#### [RECORDS FOR THE TASK]
* * *
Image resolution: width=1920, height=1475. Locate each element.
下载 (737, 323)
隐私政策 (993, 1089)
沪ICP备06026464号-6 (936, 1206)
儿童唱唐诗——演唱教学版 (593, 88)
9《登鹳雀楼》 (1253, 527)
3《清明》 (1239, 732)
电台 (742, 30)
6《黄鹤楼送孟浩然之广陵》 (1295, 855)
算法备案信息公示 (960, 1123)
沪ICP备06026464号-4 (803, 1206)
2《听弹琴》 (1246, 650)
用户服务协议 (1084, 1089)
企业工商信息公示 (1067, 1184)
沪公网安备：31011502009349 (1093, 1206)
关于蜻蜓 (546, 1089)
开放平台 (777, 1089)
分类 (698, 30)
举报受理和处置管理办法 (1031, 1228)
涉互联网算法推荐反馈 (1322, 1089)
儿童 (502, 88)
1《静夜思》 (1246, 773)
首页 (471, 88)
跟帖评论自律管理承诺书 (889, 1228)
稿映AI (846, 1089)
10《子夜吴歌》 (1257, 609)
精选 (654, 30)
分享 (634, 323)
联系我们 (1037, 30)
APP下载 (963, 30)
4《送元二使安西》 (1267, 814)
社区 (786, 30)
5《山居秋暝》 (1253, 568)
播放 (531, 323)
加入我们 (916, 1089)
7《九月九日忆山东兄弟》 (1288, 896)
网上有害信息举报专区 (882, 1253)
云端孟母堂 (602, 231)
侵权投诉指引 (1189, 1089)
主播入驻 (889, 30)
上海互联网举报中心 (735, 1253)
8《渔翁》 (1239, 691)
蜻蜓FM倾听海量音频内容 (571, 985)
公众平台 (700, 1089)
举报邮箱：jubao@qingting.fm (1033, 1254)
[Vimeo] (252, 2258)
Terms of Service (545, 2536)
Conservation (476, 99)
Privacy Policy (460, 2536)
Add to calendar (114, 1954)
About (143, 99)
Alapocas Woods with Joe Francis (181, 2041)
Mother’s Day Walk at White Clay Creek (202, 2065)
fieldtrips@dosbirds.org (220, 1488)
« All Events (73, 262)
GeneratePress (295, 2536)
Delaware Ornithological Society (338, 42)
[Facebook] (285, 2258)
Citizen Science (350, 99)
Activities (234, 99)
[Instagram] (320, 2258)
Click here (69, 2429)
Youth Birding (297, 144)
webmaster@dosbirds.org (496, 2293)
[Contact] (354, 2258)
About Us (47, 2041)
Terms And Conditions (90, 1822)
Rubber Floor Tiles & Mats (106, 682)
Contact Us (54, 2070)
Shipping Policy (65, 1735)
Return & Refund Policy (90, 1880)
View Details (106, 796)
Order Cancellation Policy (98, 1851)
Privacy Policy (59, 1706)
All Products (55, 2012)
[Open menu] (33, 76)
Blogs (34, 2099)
* * *
#### [TASK BRIEF]
Show all lines from the listing above in which "Policy" appears.

#### [RESULT FOR THIS TASK]
Privacy Policy (460, 2536)
Shipping Policy (65, 1735)
Return & Refund Policy (90, 1880)
Order Cancellation Policy (98, 1851)
Privacy Policy (59, 1706)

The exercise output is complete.